Evaluation Benchmarks. Our study conducts a comprehensive analysis of 21 NLP datasets, focusing on a suite of canonical NLP benchmarks and their capacity for open-ended language generation. For canonical NLP benchmarks, the evaluation is organised into six categories (18 tasks in total): (1) Language Understanding and Knowledge includes MMLU [24], PIQA [6], Openbook QA [41], Hella Swag [74], and LAMBADA [45]; (2) Multilinguality contains LAMBADA Multilingual [45], WMT 2014 [8], and WMT 2016 [52]; (3) Commonsense Reasoning features Winograd schema challenge (WSC) [35], Wino Grande [50], AI2 Reasoning Challenge (ARC) [16], and Co QA [49]; (4) Math and Coding Reasoning includes GSM8K [17], and Human Eval [12]; (5) Safety and Helpfulness comprises Truthful QA [38], Toxi Gen [21], and Hendrycks Ethics [23]. (6) Big Bench Hard (BBH) dataset [60] is included to assess models.
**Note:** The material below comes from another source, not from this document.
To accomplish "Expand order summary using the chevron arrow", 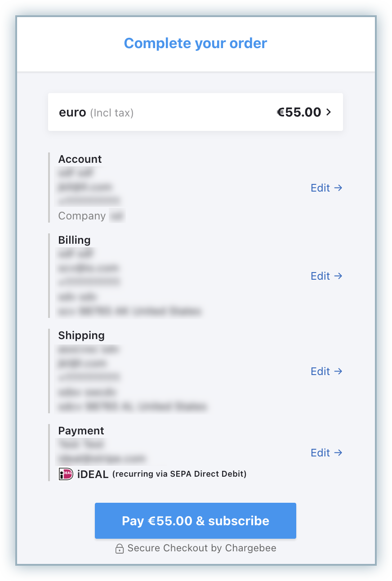I will click(x=329, y=112).
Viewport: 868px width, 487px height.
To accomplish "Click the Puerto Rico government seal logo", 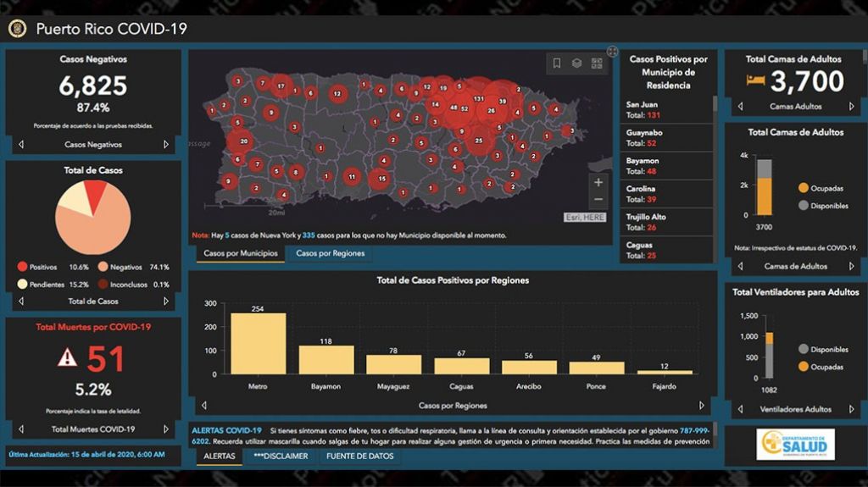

Our models are also tested for their open-ended text generation capabilities using model-based evaluations, specifically through MT-Bench [77], Alpaca Eval 1.0 and 2.0 [37], where the Alpaca Eval 1.0 compares the model outputs against the text_davinci_003 evaluated by GPT-4 and the Alpaca Eval 2.0 compares the model outputs against GPT-4 outputs evaluated by GPT-4 Turbo. See evaluation details in Appendix B.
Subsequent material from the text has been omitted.